_TASK STATEMENT_. Return exactly the lines of the records below, starting at the line that contains "Task: Click the OpenBoxes logo icon" and ending at the line that contains "This screenshot has width=1717, height=618.", with both of those lines kept.

_INFORMATION PROVIDED_.

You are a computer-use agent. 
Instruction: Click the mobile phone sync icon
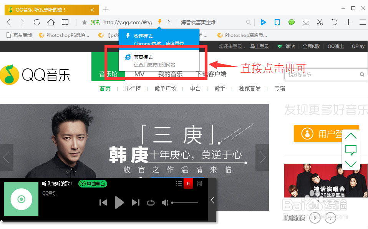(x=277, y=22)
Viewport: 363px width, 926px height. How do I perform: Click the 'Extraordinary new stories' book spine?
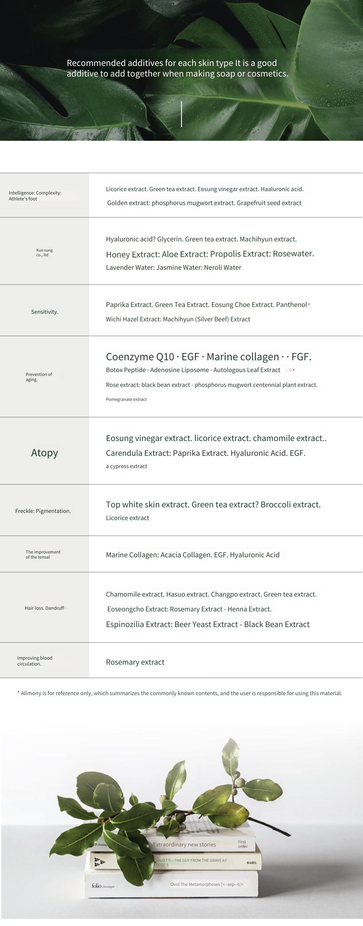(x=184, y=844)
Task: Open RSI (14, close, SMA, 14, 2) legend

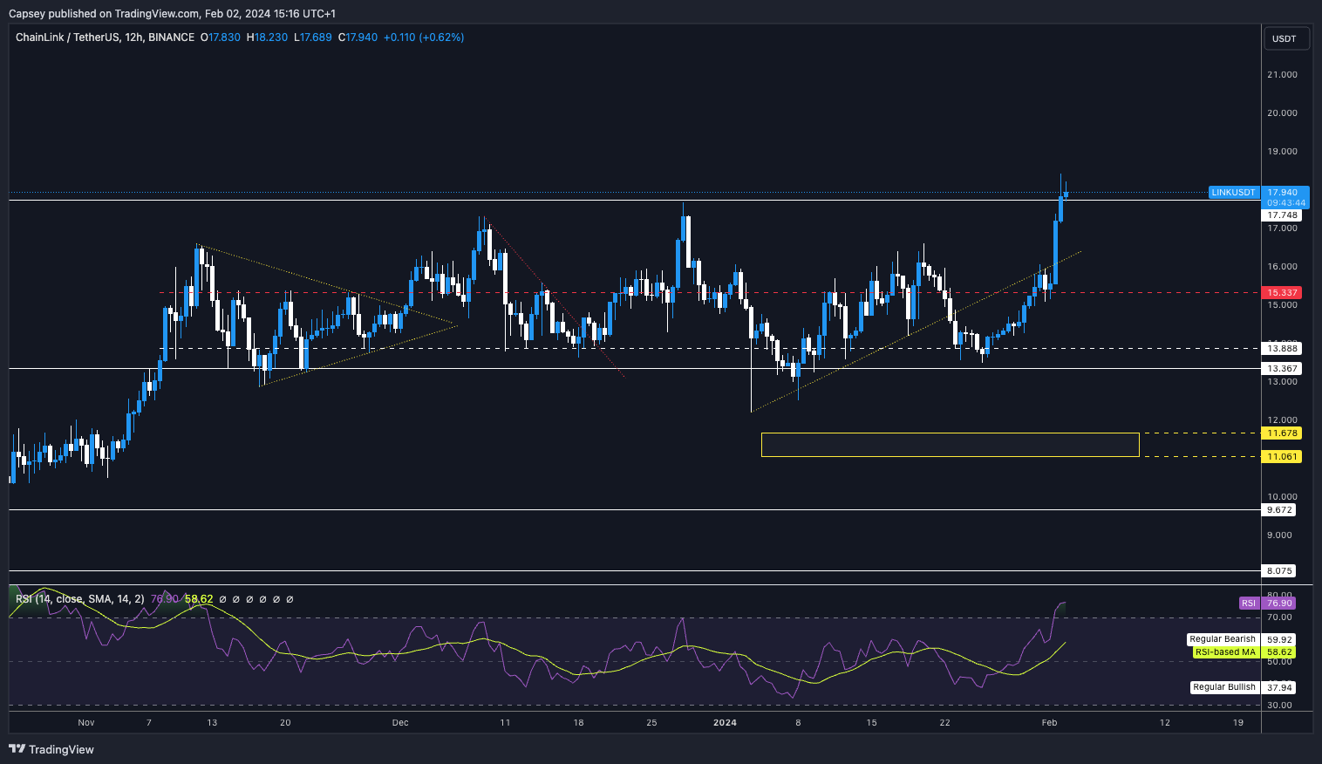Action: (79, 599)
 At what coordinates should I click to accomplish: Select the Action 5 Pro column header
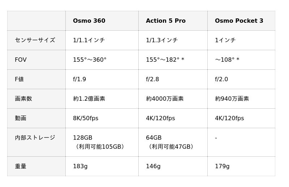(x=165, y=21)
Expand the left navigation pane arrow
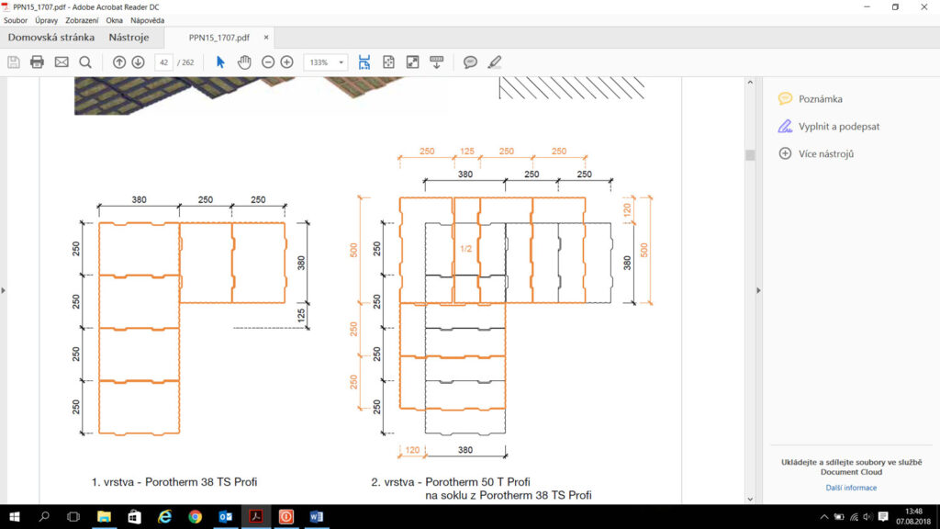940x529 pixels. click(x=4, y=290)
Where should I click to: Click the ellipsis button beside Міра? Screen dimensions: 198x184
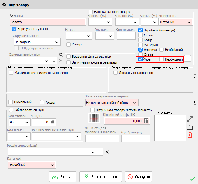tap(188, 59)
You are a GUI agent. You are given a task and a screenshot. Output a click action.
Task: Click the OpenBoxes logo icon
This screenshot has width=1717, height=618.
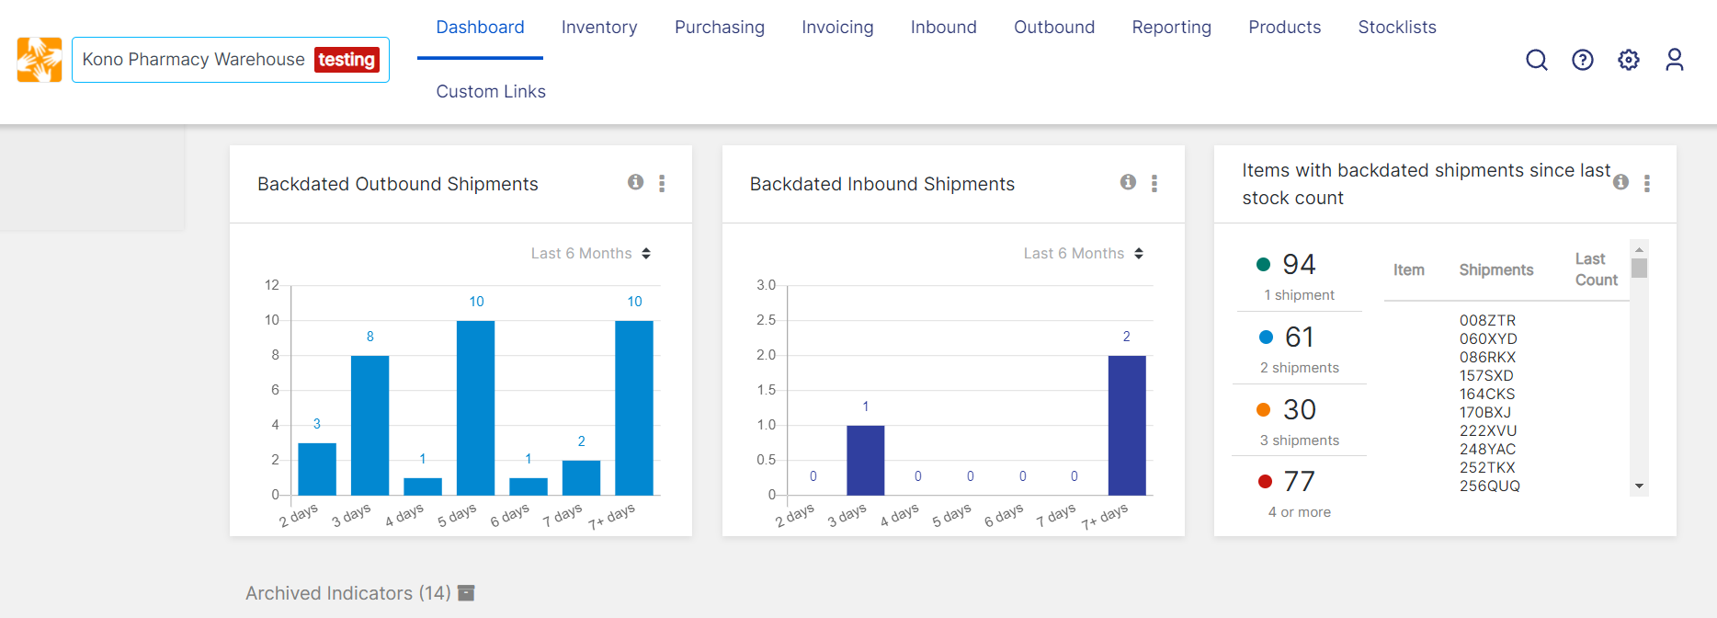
* * *
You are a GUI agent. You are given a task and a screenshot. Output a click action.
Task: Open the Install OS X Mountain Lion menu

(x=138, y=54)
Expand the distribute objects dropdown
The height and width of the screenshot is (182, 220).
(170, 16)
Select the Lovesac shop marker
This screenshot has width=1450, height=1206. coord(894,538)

_RESPONSE TO THE EXERCISE_.
Task: Click the OpenBoxes logo icon
This screenshot has width=1717, height=618.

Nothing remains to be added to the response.